===== DATA TO PROCESS

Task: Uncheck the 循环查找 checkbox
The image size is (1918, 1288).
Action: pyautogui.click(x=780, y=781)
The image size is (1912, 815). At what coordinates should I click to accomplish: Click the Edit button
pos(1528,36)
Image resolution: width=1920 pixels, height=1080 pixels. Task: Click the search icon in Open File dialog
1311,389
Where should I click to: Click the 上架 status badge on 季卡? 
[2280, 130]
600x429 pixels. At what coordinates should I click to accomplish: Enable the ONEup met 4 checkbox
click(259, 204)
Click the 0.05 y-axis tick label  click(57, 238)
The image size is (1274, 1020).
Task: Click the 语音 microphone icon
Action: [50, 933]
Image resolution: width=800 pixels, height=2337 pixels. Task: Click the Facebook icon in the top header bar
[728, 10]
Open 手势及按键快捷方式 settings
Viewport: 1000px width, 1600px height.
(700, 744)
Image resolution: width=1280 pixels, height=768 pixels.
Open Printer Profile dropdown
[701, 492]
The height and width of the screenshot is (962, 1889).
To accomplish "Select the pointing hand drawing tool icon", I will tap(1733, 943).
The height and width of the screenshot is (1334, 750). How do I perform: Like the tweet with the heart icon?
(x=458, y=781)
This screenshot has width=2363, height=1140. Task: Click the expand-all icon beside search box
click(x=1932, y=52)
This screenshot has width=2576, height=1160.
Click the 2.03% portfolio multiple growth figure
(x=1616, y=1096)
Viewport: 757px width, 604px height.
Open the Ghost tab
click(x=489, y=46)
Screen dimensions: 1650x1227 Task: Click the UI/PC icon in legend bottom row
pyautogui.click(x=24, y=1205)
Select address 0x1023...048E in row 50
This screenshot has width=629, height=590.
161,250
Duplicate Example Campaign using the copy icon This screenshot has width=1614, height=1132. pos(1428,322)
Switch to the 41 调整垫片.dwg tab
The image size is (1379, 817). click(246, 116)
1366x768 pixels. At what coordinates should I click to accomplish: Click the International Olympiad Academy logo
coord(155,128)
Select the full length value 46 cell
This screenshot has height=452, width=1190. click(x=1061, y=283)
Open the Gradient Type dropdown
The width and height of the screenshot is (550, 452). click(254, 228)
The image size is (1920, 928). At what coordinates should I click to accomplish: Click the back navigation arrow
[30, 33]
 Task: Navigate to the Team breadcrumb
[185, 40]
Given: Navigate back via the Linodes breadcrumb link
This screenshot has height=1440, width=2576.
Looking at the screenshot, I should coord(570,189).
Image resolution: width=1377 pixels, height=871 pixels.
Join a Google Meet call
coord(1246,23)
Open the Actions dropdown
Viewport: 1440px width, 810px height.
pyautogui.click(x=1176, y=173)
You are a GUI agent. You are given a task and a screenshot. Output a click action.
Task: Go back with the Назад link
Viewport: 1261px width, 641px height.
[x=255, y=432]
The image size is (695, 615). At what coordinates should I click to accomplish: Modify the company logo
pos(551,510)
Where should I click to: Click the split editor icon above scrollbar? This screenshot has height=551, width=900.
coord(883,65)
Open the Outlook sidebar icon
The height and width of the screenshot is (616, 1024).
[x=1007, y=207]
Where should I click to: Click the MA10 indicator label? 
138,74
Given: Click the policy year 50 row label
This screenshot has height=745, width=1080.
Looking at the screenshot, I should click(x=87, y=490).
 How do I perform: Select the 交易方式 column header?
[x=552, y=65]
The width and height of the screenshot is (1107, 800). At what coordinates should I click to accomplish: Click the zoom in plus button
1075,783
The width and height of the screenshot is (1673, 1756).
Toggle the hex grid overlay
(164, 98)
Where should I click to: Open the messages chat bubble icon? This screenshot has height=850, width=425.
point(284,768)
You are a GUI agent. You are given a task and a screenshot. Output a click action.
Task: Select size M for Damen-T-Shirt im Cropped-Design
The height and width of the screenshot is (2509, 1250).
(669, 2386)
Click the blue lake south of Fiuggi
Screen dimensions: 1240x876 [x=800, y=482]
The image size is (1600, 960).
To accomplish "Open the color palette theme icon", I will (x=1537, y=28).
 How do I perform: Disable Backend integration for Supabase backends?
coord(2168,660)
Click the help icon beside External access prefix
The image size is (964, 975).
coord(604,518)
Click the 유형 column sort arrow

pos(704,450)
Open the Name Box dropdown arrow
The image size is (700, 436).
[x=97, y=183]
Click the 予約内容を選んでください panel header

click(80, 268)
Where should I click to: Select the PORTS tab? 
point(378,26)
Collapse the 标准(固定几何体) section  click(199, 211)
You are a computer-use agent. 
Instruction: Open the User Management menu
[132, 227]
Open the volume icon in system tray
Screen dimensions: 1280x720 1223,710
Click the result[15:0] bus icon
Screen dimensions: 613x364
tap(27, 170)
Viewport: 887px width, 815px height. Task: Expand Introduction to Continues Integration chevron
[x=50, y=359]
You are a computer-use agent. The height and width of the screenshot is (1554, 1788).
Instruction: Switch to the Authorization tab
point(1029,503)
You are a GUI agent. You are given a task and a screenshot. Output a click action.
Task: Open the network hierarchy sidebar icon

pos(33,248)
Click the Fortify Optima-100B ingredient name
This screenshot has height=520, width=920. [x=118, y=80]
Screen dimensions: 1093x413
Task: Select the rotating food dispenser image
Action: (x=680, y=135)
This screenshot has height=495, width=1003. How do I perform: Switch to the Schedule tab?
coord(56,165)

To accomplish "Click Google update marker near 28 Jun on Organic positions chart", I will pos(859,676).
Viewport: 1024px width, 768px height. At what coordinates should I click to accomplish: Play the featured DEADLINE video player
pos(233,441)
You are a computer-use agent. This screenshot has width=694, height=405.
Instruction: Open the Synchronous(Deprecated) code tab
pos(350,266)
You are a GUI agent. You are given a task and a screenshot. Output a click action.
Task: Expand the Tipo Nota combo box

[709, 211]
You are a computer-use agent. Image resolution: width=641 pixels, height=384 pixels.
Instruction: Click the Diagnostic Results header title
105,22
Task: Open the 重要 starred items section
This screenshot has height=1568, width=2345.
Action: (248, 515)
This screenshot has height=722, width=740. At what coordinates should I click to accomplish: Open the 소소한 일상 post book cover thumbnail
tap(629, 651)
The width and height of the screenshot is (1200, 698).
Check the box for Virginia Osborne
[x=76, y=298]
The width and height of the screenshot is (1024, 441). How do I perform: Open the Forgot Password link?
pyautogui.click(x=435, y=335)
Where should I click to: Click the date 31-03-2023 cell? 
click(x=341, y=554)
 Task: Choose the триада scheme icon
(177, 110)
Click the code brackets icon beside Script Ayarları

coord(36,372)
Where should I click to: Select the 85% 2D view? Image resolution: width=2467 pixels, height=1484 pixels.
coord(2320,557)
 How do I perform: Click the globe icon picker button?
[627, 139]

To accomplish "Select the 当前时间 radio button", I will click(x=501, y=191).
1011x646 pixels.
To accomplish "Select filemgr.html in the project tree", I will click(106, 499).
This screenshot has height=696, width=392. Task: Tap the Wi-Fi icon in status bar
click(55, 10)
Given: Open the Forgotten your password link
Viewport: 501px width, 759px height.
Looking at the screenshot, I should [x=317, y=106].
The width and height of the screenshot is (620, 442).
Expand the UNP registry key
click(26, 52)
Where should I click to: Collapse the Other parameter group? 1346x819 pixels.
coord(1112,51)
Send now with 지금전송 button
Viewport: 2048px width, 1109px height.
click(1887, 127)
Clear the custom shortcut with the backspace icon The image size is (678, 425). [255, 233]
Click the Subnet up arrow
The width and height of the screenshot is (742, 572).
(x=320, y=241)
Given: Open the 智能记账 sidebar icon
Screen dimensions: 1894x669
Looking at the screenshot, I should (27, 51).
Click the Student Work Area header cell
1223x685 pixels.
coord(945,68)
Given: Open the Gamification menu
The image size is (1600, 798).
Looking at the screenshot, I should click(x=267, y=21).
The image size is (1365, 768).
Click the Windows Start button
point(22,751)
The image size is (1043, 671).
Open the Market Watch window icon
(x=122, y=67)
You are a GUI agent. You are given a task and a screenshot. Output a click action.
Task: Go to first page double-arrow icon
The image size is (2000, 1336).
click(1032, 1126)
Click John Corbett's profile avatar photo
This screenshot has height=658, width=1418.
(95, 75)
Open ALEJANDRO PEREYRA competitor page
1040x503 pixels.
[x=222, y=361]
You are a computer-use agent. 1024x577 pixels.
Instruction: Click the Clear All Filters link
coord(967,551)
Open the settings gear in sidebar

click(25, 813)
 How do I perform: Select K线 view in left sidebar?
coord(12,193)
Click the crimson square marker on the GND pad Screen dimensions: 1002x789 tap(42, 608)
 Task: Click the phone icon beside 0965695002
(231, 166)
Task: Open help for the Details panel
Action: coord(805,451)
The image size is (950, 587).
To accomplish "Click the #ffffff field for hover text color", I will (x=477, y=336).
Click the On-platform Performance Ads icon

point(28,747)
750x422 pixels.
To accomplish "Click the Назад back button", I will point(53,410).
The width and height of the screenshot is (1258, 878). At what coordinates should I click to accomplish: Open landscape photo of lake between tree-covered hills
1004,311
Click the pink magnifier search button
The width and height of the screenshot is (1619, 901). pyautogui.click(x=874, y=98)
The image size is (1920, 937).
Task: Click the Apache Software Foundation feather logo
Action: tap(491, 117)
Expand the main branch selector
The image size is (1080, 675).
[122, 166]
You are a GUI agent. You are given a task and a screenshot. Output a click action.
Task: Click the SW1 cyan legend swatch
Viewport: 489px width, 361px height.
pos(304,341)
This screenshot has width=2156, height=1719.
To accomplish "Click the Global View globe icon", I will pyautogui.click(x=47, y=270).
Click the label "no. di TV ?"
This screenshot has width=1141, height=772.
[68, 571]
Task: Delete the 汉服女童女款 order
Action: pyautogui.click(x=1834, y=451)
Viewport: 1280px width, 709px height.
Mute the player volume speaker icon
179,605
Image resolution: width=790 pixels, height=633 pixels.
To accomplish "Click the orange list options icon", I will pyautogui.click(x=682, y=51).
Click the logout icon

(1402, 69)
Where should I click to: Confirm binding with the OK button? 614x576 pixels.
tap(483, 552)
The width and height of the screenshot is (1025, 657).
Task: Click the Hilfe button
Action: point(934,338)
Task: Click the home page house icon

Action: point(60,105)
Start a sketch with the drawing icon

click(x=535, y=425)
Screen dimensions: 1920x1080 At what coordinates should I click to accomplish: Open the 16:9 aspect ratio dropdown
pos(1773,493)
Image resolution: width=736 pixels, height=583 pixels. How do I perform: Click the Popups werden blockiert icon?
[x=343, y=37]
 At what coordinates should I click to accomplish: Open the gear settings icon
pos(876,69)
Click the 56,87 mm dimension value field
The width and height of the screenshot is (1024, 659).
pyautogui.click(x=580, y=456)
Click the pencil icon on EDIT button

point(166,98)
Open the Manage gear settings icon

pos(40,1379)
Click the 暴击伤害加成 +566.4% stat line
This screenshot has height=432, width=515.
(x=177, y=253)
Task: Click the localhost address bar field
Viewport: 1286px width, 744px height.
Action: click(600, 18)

==========

WHAT TO PRODUCE: Write out the data from the start through the line containing "pos(1528,36)", inclusive, reproducing each line exactly.

OUTPUT OF THE EXERCISE:
Task: Uncheck the 循环查找 checkbox
The image size is (1918, 1288).
Action: pyautogui.click(x=780, y=781)
The image size is (1912, 815). At what coordinates should I click to accomplish: Click the Edit button
pos(1528,36)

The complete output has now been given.